A spokesman for the military said that Mr. Hussein had been detained as “an imperative security threat” and that he has persistently been “treated fairly, humanely and in accordance with all applicable law.”
In a lengthy e-mail message, the spokesman said that Mr. Hussein had been named by “sources” as having “possessed foreknowledge of an improvised explosive device (I.E.D.) attack” on American and Iraqi forces, “that he was standing next to the I.E.D. triggerman at the time of the attempted attack, and that he conspired with the I.E.D. triggerman to synchronize his photograph with the explosion.”
Much of the NYT story describes the sad circumstances which underly the media's "reliance on Iraqi journalists". Joel Campagna, Middle Eastern coordinator for the Committee to Protect Journalists describes Iraq as "the most dangerous conflict we’ve seen at C.P.J. in our 26 years," but added, "News organizations know how to vet and scrutinize information." How exactly is the screening process accomplished? The details are provided elsewhere in the article.
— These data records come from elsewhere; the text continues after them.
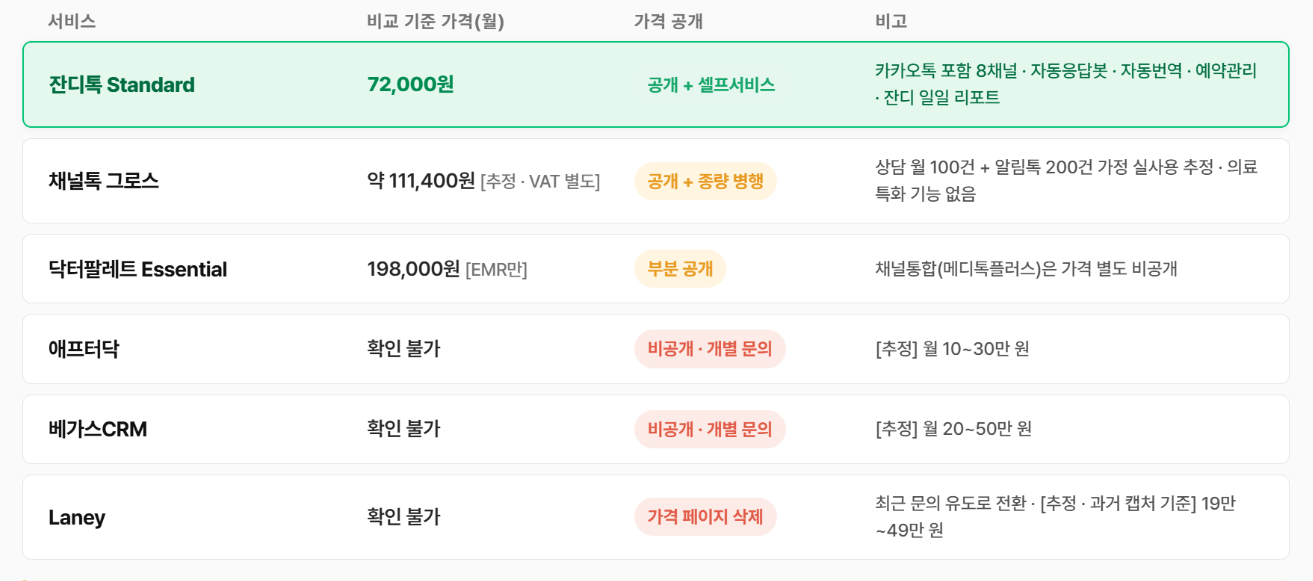Select the 베가스CRM service name
Image resolution: width=1313 pixels, height=581 pixels.
[x=97, y=429]
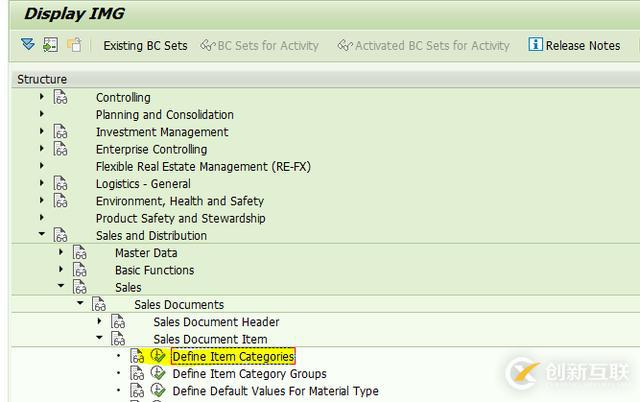Run the Define Item Category Groups activity icon

tap(158, 374)
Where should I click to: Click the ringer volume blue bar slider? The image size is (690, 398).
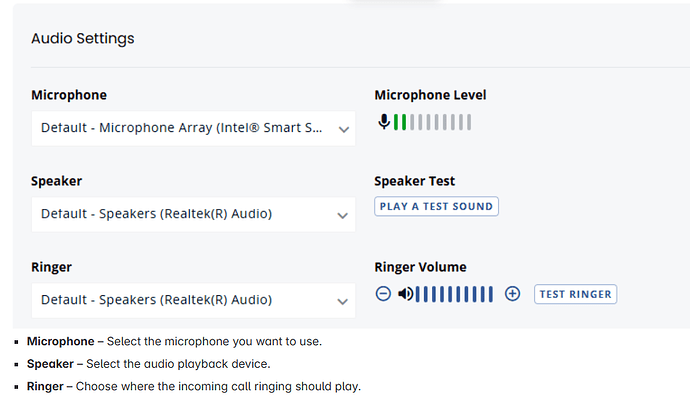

Several editors and reporters overseeing Iraqi coverage for Western news organizations said they worked hard to vet their local hires for sectarian and political ties that could slant their coverage, and offered extensive training in the rules of Western journalism. But there are no official background checks that can be conducted, as American and European companies routinely do when making domestic hires. Rather, news organizations try to get to know their prospective Iraqi hires in person and then judge them by the work they produce.
That's how they "vet" their stringers. The article continues with a tantalizing admission. (Italics mine)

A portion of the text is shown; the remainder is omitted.